Are low-power Atom servers more efficient than cloud computing platforms in crunching large datasets? That’s the case for eHarmony, which is now using servers from SeaMicro to power the data analysis for its singles matching service. The dating site had previously used the Amazon cloud computing platform to perform nightly data-crunching using Apache Hadoop.
eHarmony recently shifted its Hadoop processing to a cluster of SeaMicro SM10000 servers running in a colocation center. SeaMicro’s hardware uses Intel’s low-power Atom chips, which have been widely used in mobile phones and laptops due to their energy efficiency. After extensive testing, eHarmony shifted its Hadoop jobs in-house, resulting in a “massive reduction in operational cost,” the company said.
SeaMicro is one of several closely watched initiatives to adapt low-power processors in servers to help manage soaring power use in data centers. eHarmony was among the early users of SeaMicro’s server, and will be featured in a case study of its implementation.
“Dramatic” Reduction in Expenses
“We were paying huge amounts for a few hours of compute in the cloud,” says Cormac Twomey, director of software engineering at eHarmony. “We worked closely with SeaMicro to bring the SM10000 servers in-house, and since then we have enjoyed a dramatic reduction in operating expense and have seen a substantial reduction in variability around job completion times. We now have an additional 20 hours of compute per-day at our disposal.”
eHarmony uses algorithms to analyze 29 different attributes of its member profiles and suggest matches. As its user base scaled to tens of millions of members, eHarmony turned to Hadoop, an open source technology that allows many small independent servers to work together. Hadoop enables applications to work with thousands of compute nodes and petabytes of data.

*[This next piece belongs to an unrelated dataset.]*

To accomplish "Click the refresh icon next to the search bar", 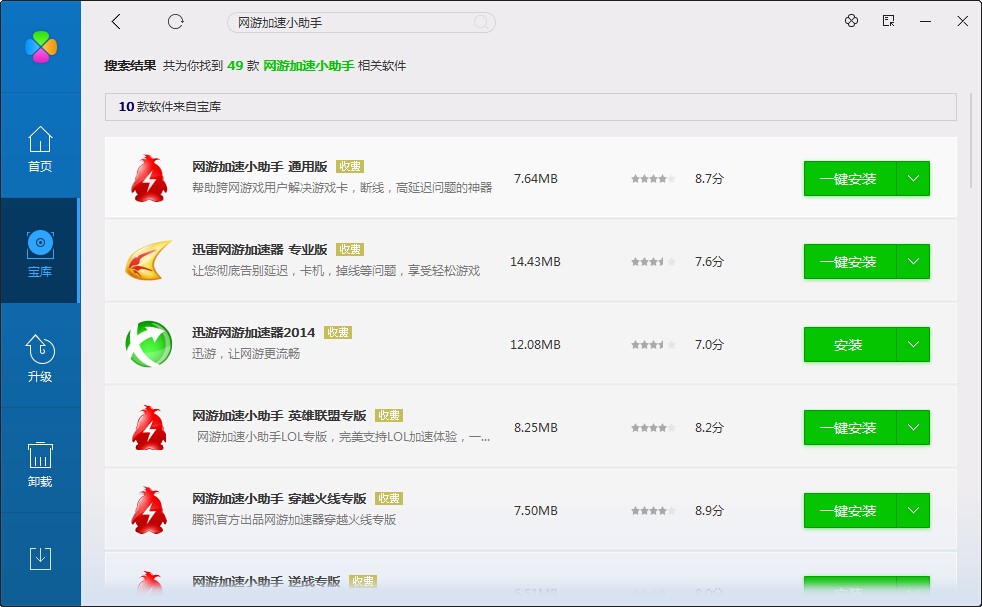I will click(x=176, y=21).
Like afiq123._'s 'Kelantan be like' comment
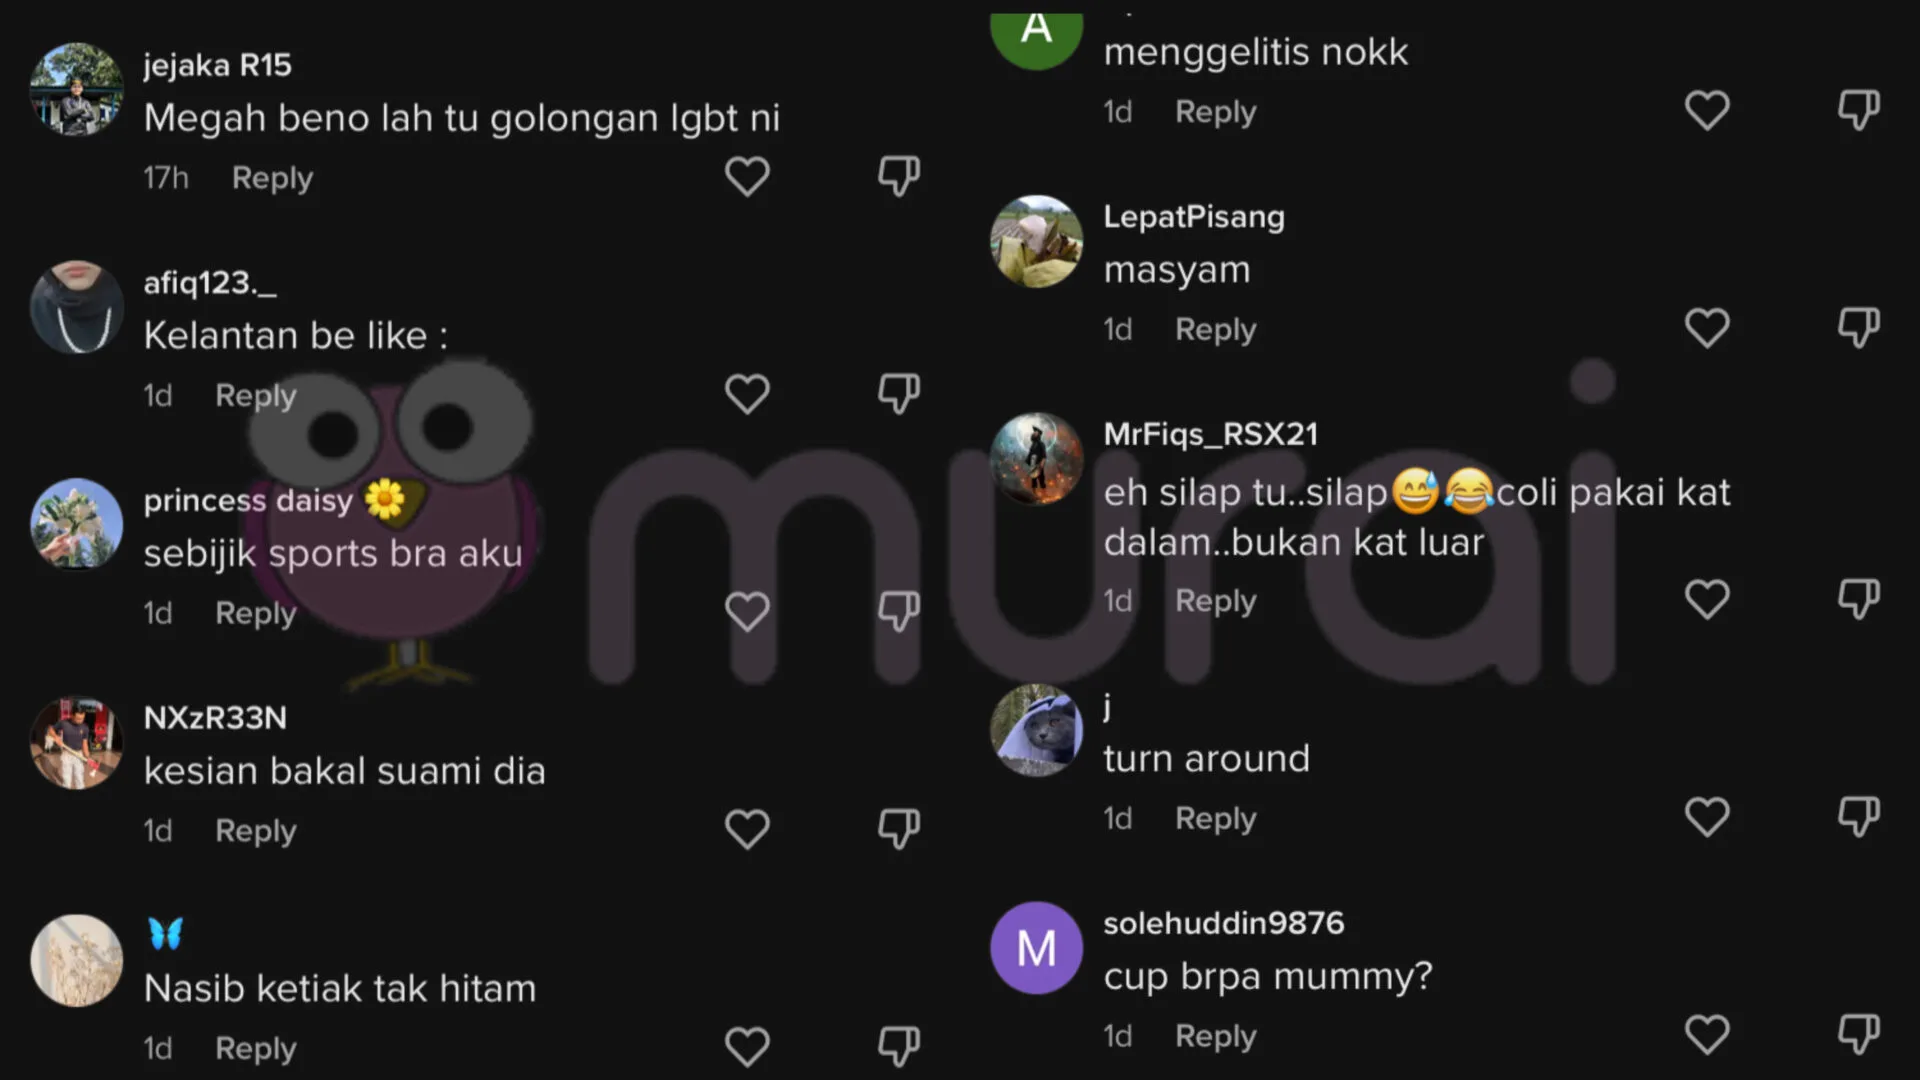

For several years, eHarmony ran its Hadoop operations in the cloud, which provided flexibility and scalability. But as its operations continued to grow, the company evaluated other options, including SeaMicro. eHarmony was able to purchase the SeaMicro SM10000 in a configuration that enabled its Hadoop application to complete its run in the same time four-hour time frame it had been taking in the cloud.
eHarmony said the switch reduced its reduced its operating expenses by “tens of thousands of dollars a month,” and its total cost of ownership (TCO) by 74 percent.
Network Fabric Key to Design
SeaMicro’s server architecture combines low-power CPUs, compact motherboards and an interconnection and switching fabric. This approach allows SeaMicro to pack 512 Atom CPUs into a 10U form factor chassis, which uses about 2.5 kilowatts of power. The network fabric that links the 512 CPUs in the SM10000 can support Ethernet, Fibre Channel and data center Ethernet.
SeaMicro gear isn’t appropriate for every workload or application, but has performed well in delivering web traffic (including the Firefox 4 launch for Mozilla) and analytics.
“Hadoop is an ideal application for SeaMicro,” says Anil Rao, vice president of product management, SeaMicro. “We have been able to show Hadoop users how to improve their time-to-job completion while reducing their power consumption, space consumption and slashing operating expense. It is very exciting to be able to demonstrate such significant savings for an industry leader like eHarmony.”
eHarmony’s Twomey said the shift to SeaMicro provided a number of operational advantages beyond the immediate cost and power savings.
One was predictability. In eHarmony’s cloud environment, the amount of time it took Hadoop to complete the run varied, which the company attributed to the cloud, computing power and network bandwidth are shared among customers competing for resources. Over time, that made it increasingly difficult due to predict when the matching data could be delivered to other parts of the organization. Running SeaMicro in a dedicated environment allowed the operations team to meet its timetables and offer SLA’s to other units within the company.
The switch also eliminated data upload charges from cloud providers, and reduced data retrieval latency between its Hadoop and memcached applications by running both in the same SeaMicro system.
SeaMicro “delivered our Hadoop work more reliably, impressed our colleagues with an internal SLA, and had more compute time available to refine and improve our methodologies,” said Twomey.